- Problem requirements
Below is a listing; retype exactly the lines between the one containing "The width and" and the one containing "Given: Open Text Notes from the toolbar", inclusive, minus the pictures.

- Available data
━━━━━━━━━━━━━━━━
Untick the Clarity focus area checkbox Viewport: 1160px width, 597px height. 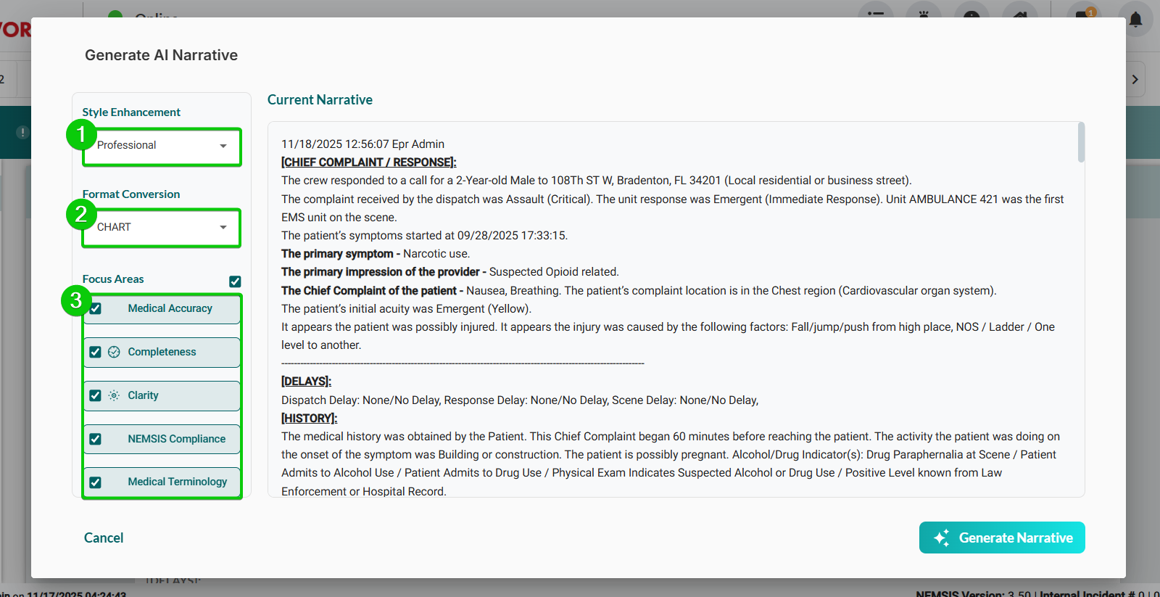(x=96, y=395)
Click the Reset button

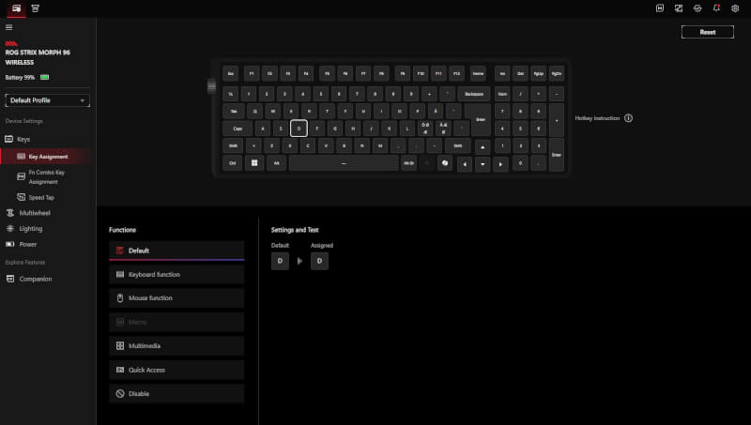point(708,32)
━━━━━━━━━━━━━━━━
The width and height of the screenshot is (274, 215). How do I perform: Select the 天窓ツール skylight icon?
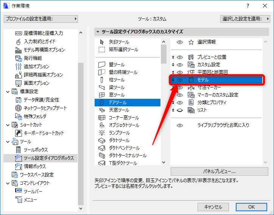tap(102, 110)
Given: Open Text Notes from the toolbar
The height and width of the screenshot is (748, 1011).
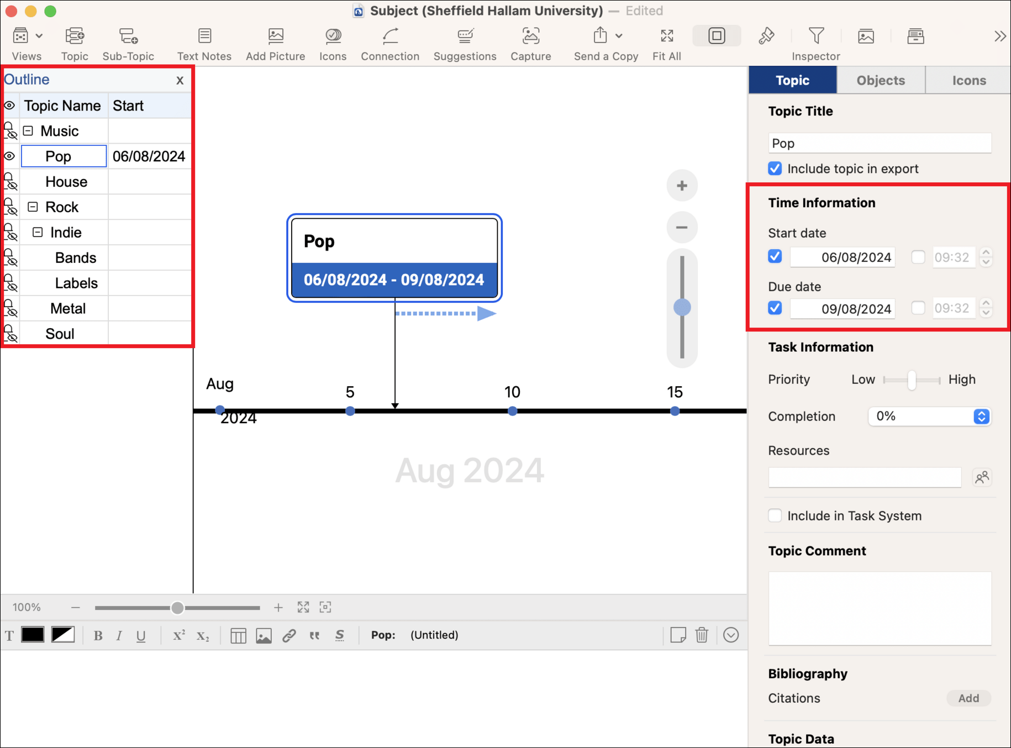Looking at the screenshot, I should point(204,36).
━━━━━━━━━━━━━━━━
- Written solution
The width and height of the screenshot is (274, 215). How do I perform: Select the 天窓ツール skylight icon?
tap(102, 110)
Given: Open Text Notes from the toolbar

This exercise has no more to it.